Lay out every line of the dataset items below as a Markdown table with a "Row" column numbering the lines and a "Line" column holding each line, skipping blank lines and leaving out the pictures.

### DATASET

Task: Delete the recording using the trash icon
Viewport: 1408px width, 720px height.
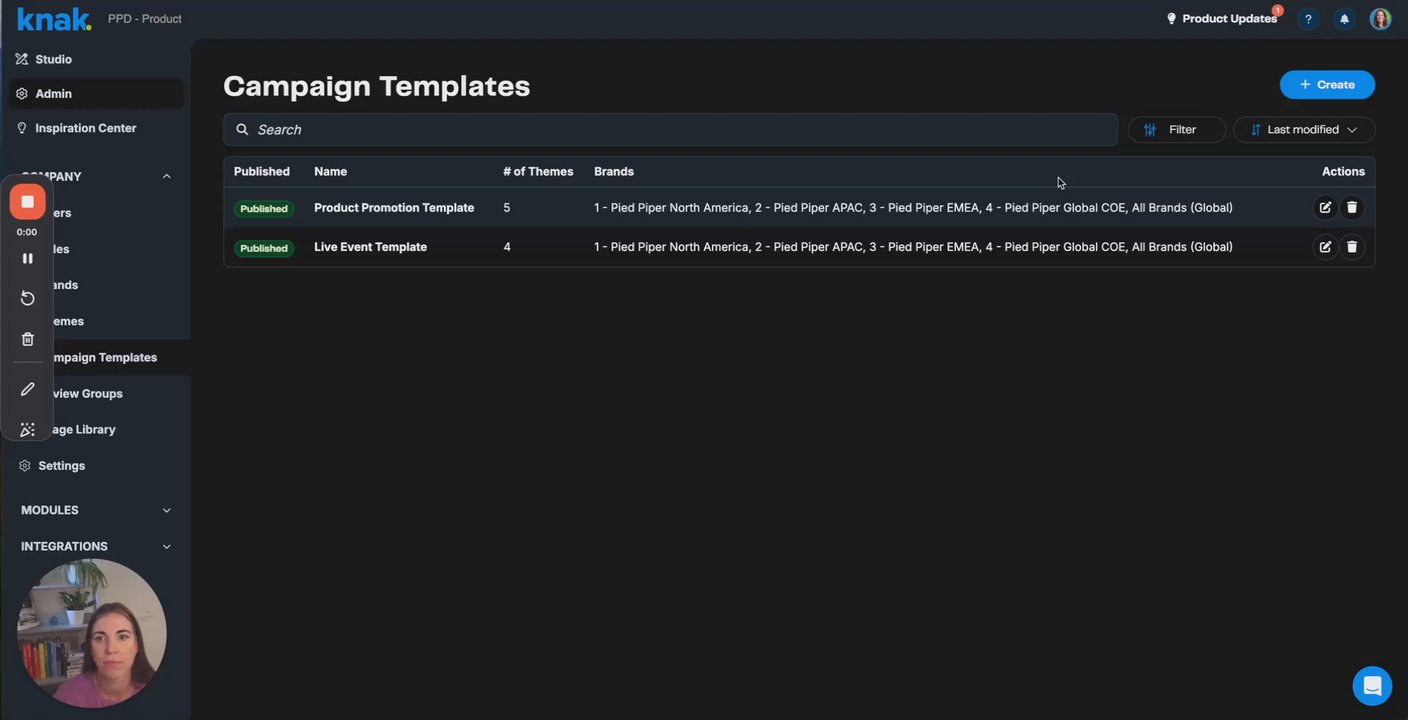Action: 28,339
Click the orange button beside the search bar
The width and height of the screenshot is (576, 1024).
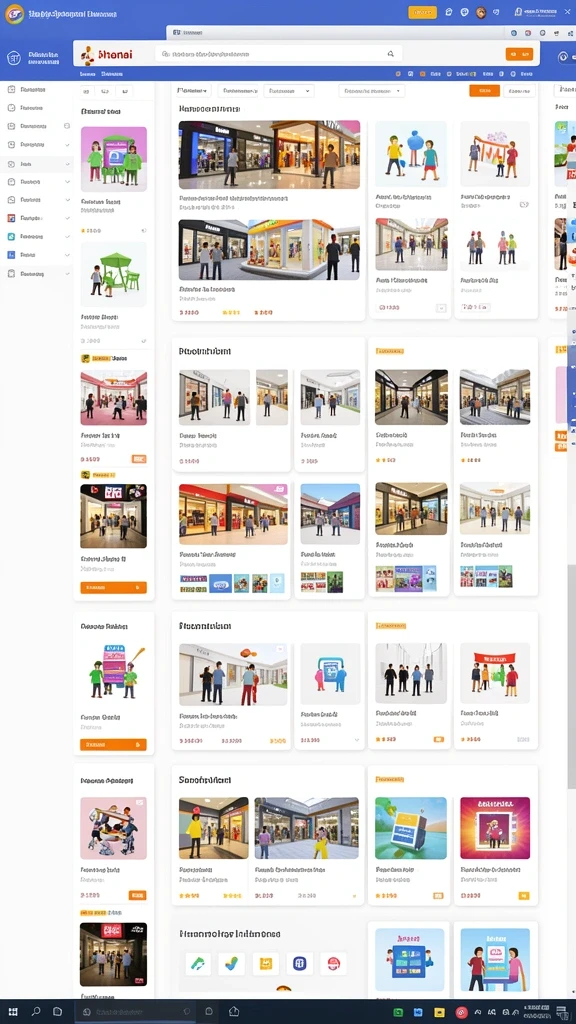(x=519, y=54)
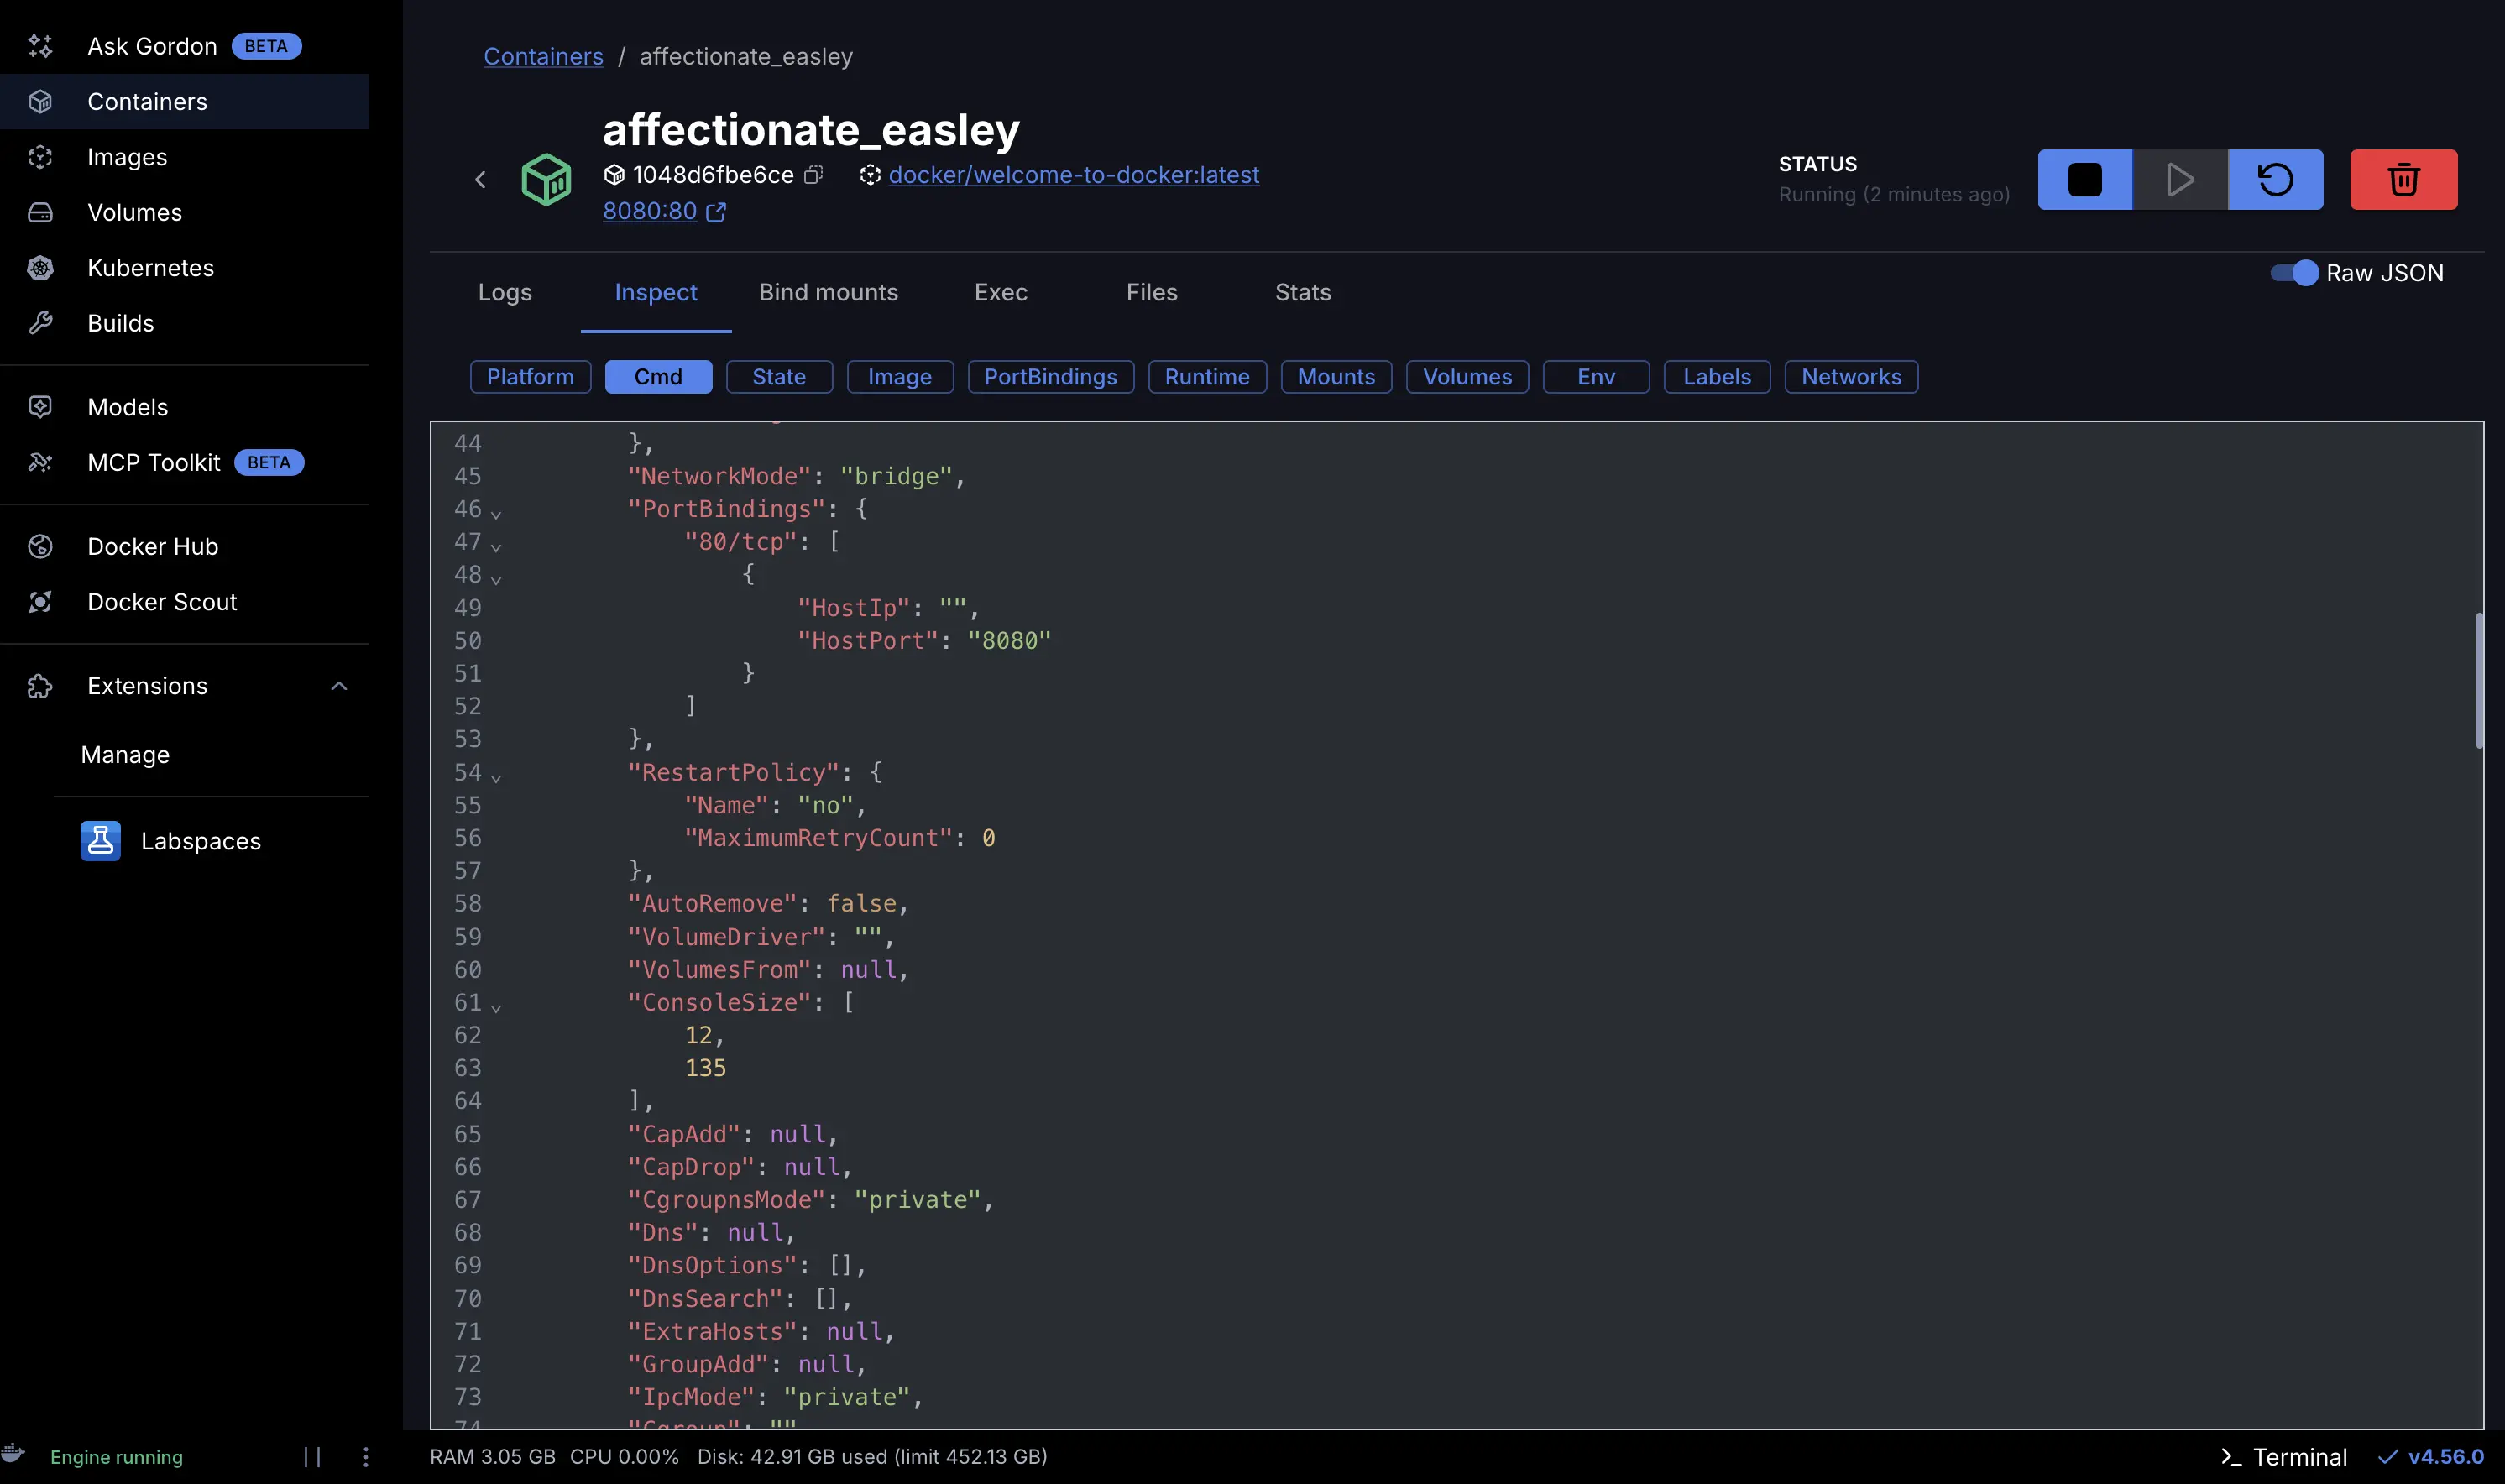The height and width of the screenshot is (1484, 2505).
Task: Open the docker/welcome-to-docker:latest image link
Action: pos(1074,174)
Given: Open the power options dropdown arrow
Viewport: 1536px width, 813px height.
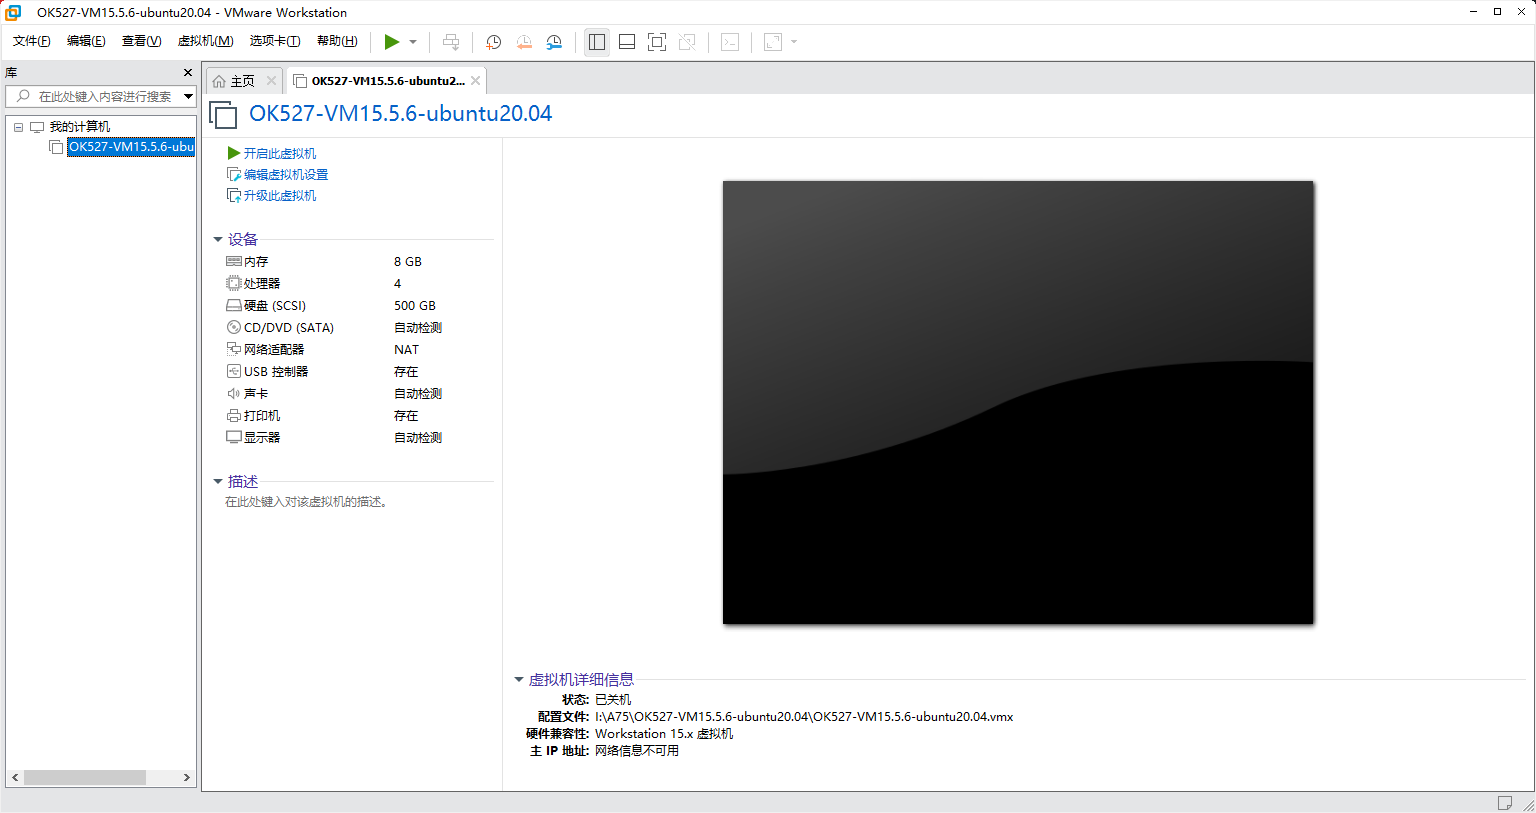Looking at the screenshot, I should [413, 42].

######

» THE RESULT
| Row | Line |
|---|---|
| 1 | Task: Delete the recording using the trash icon |
| 2 | Viewport: 1408px width, 720px height. |
| 3 | Action: 28,339 |
| 4 | Click the orange button beside the search bar |
| 5 | The width and height of the screenshot is (576, 1024). |
| 6 | (x=519, y=54) |
| 7 | The height and width of the screenshot is (1484, 2505). |
| 8 | Task: Open the docker/welcome-to-docker:latest image link |
| 9 | Action: pos(1074,174) |
| 10 | Given: Open the power options dropdown arrow |
| 11 | Viewport: 1536px width, 813px height. |
| 12 | Looking at the screenshot, I should [413, 42]. |